Die Auseinandersetzung wird also nicht nur ignoriert, sie wird seitens der Rechteinhaberin schlechthin verweigert. Gut, diese geschichtspolitische Problematik stellt sich immer schon, seitdem die Feuerzangenbowle in Unikinos in ganz Deutschland aufgeführt wird. Dazu kommt dann aber noch der designte Flyer mit der „Mitmachanleitung“. Darin wird versucht, die Zusehenden an bestimmten Stellen im Film zu ermutigen, an den Streichen der Protagonisten mitzuwirken. Mit einer mitgebrachten Taschenlampe sollen die Lehrer geblendet werden, bei Trinksprüchen und Liedern mit eingestimmt werden. Soweit, so lustig. Der fünfte Vorschlag scheint allerdings schon fast eine Realsatire zu sein: „Kannst Du pfeifen? Jetzt! Und immer wenn ein ‚Frauenzimmer‘ im Bild ist!“ steht unter einem Bild, in dem die Freundin der Hauptrolle „Marion“ zu sehen ist. Nicht nur der historische Kontext wird ignoriert: Sollen dazu also auch die Geschlechterrollen längst vergangener Zeiten propagiert werden? Zuletzt kritisierte auch der Stura in einer Stellungnahme diese Anregung scharf.
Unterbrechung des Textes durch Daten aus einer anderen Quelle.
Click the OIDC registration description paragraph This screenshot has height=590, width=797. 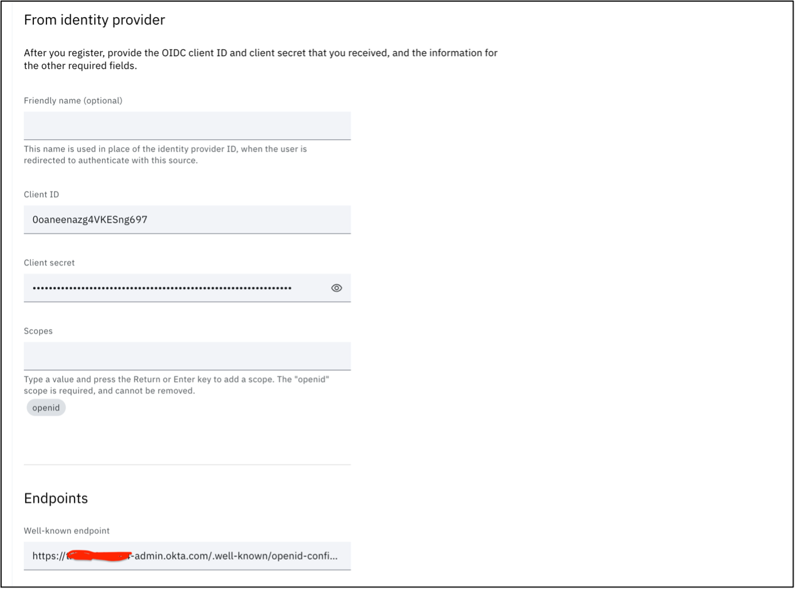[260, 59]
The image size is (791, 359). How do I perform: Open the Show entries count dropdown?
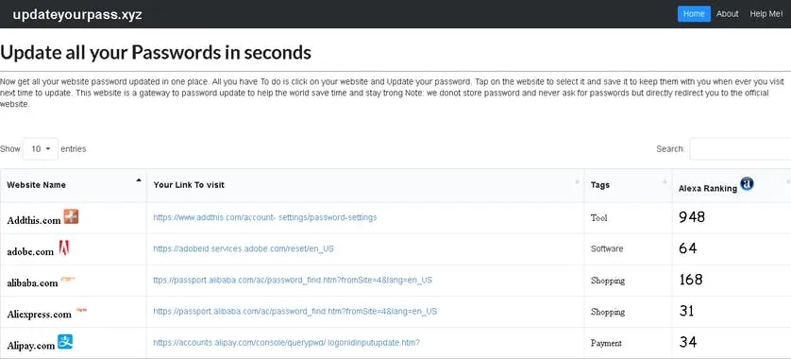pos(41,149)
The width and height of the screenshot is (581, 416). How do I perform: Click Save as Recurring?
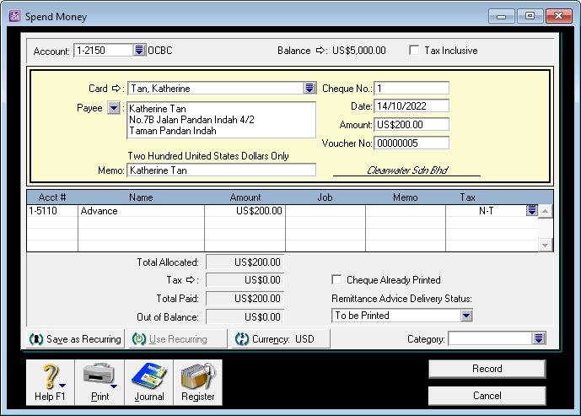coord(76,339)
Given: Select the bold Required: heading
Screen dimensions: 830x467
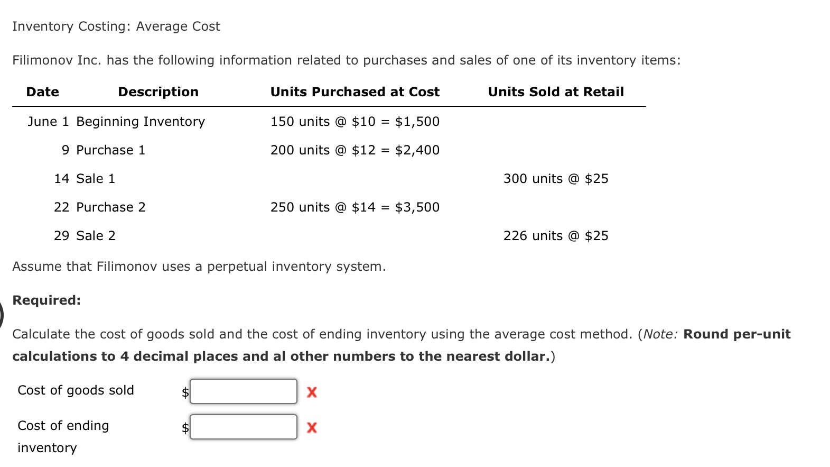Looking at the screenshot, I should [x=46, y=300].
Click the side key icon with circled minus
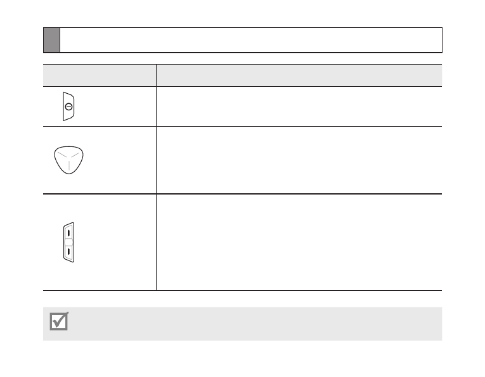 [68, 106]
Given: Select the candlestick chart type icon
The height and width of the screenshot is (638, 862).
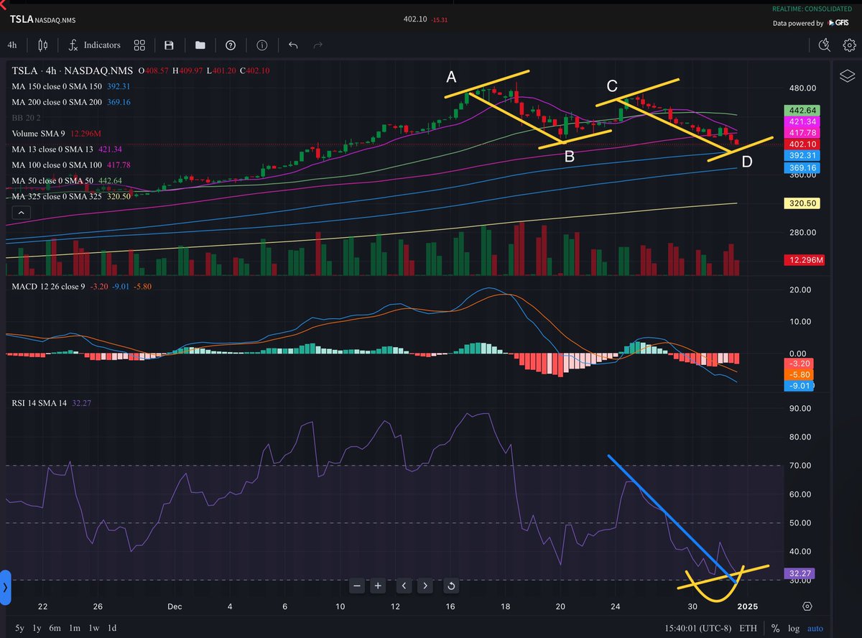Looking at the screenshot, I should (x=42, y=45).
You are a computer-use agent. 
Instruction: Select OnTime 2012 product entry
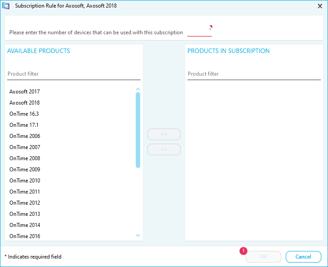25,203
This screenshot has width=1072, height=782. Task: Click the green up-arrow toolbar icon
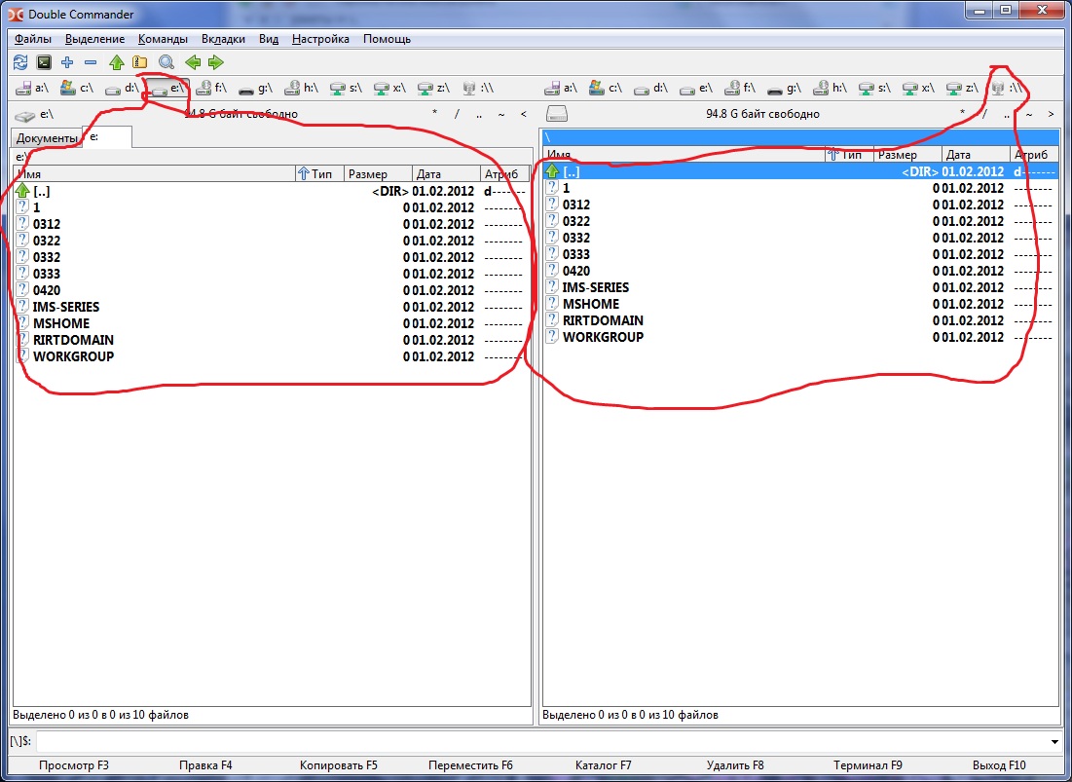[117, 62]
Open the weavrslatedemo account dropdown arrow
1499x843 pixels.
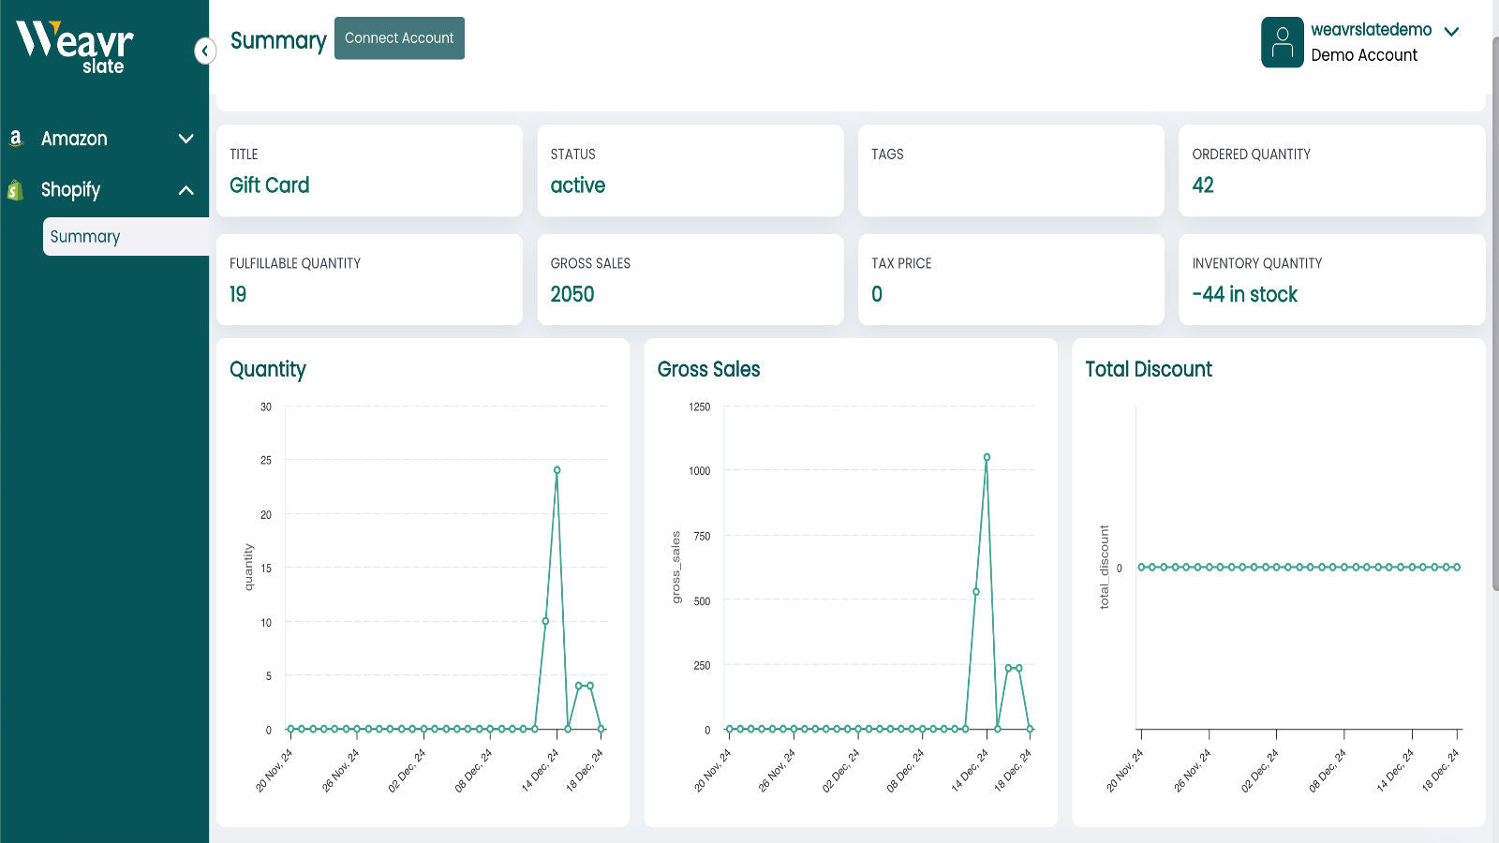(x=1451, y=32)
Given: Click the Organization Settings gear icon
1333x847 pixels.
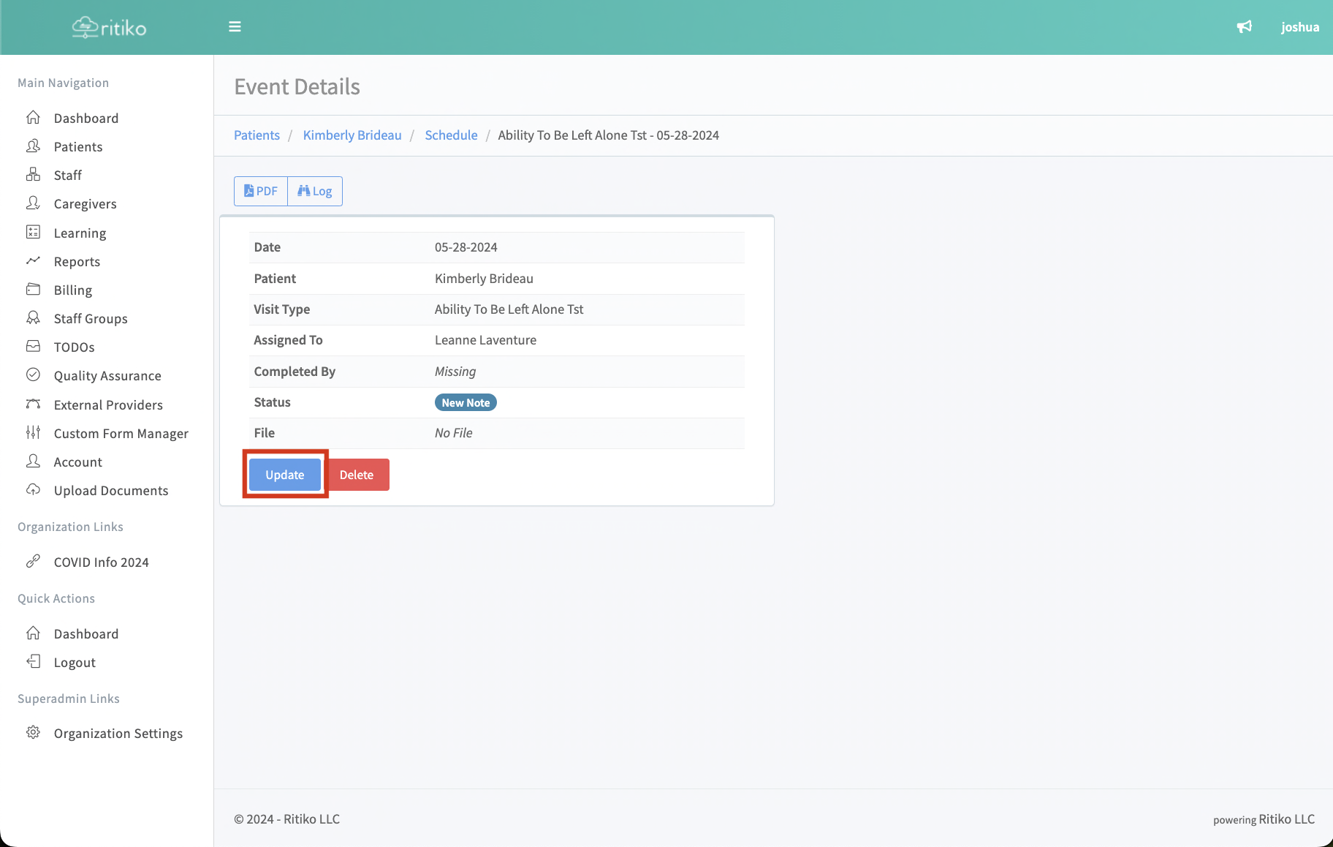Looking at the screenshot, I should [x=34, y=733].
Unikino Halle zeigt sich gesprächsbereiter 

Immerhin: Das Unikino in Halle versucht hier Abhilfe zu schaffen, indem vor der Veranstaltung gebeten wird, das Pfeifen doch bitte zu unterlassen. Bleibt zu hoffen, dass alle so weit mitdenken. Es mag noch verständlich erscheinen, die Filmkomödie als vorweihnachtliches Ritual erhalten zu wollen, mit einer historischen Einordnung wäre dies ja auch durchaus möglich. Auf Nachfrage ist auch das Team des Unikinos in Halle redebereit. Außerdem könne man sich auch vorstellen, nächstes Jahr eine Einordnung zu treffen. Der PR-Gag der unifilm aber, mitzumachen bei einem Film, der NS-Propaganda war und die Rollenbilder des Regimes transportiert, ist reichlich oberflächlich. Natürlich mag niemand Spielverderber sein, und gerade am Vorabend des Nikolaus haben wenige Menschen Lust auf Diskussionen über Geschlechterrollen und Geschichte. Aber in Deutschland kann man sich auch 75 Jahre nach der Uraufführung „der Bowle“ dieser Verantwortung nicht entziehen. Wer diesen Film sehen möchte, aus Tradition, als Weihnachtsritual oder aus nostalgischen Erinnerungen an die eigene Schulzeit, muss seine Geschichte und seine ideologische Prägung mitdenken. Ansonsten machen die Zusehenden nicht nur bei dem Programm der unifilm mit, sondern auch im Unterricht von Professor Schnauz – und stellen sich ganz dumm.